When Cadenza Web is embedded in another application using iframes or the other way around we have a few major deployment patterns:

Both systems are on the same origin (e.g. https://example.com/cadenza and https://example.com/myapp ) by using a reverse proxy in front of both services
Both systems are on different origins.

Scenario 1 - Same Origin

No CSP and no Cookie configuration necessary.

Scenario 2 - Different Origins

If Cadenza and the embedding application have different origins then you need to configure Cadenza (and the other application) so that browsers will allow embedding one in the other.

The reason that this becomes more complicated is that we are in effect a third party application inside another one and our cookies are treated as third-party cookies.
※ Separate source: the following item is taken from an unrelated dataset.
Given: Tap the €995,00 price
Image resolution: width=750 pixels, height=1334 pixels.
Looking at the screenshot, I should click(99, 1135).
This is a typical advertising scenario where some invisible iframe contains a tracking application that will attempt to fingerprint you so advertisers can track you across different sites.
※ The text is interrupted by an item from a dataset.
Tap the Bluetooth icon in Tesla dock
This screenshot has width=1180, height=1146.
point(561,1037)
In order to convince browser to not treat us like such an application we need to perform some gymnastics:

You MUST make sure that Cadenza allows being embedded in the other application, this is configured through the csp configuration in config-files:basicweb.adoc. Here you can whitelist the origins that are allowed to embed Cadenza.
```
<csp>
  <frame-ancestors enabled="true">
    <source>https://example.com</source>
  </frame-ancestors>
</csp>
```
You MUST use TLS for both the application and Cadenza
You MUST set the Secure flag on Cadenza’s session cookie. You can do this with a system property:
```
-Dnet.disy.cadenza.web.session.cookies.secure=true
```
See Environment Variables, System Properties and Other Runtime Configuration Options.
You MUST set the Samesite on Cadenza’s session cookie to none. This can be done using a system property:
```
-Dnet.disy.cadenza.web.cookies.samesite=none
```
See Environment Variables, System Properties and Other Runtime Configuration Options.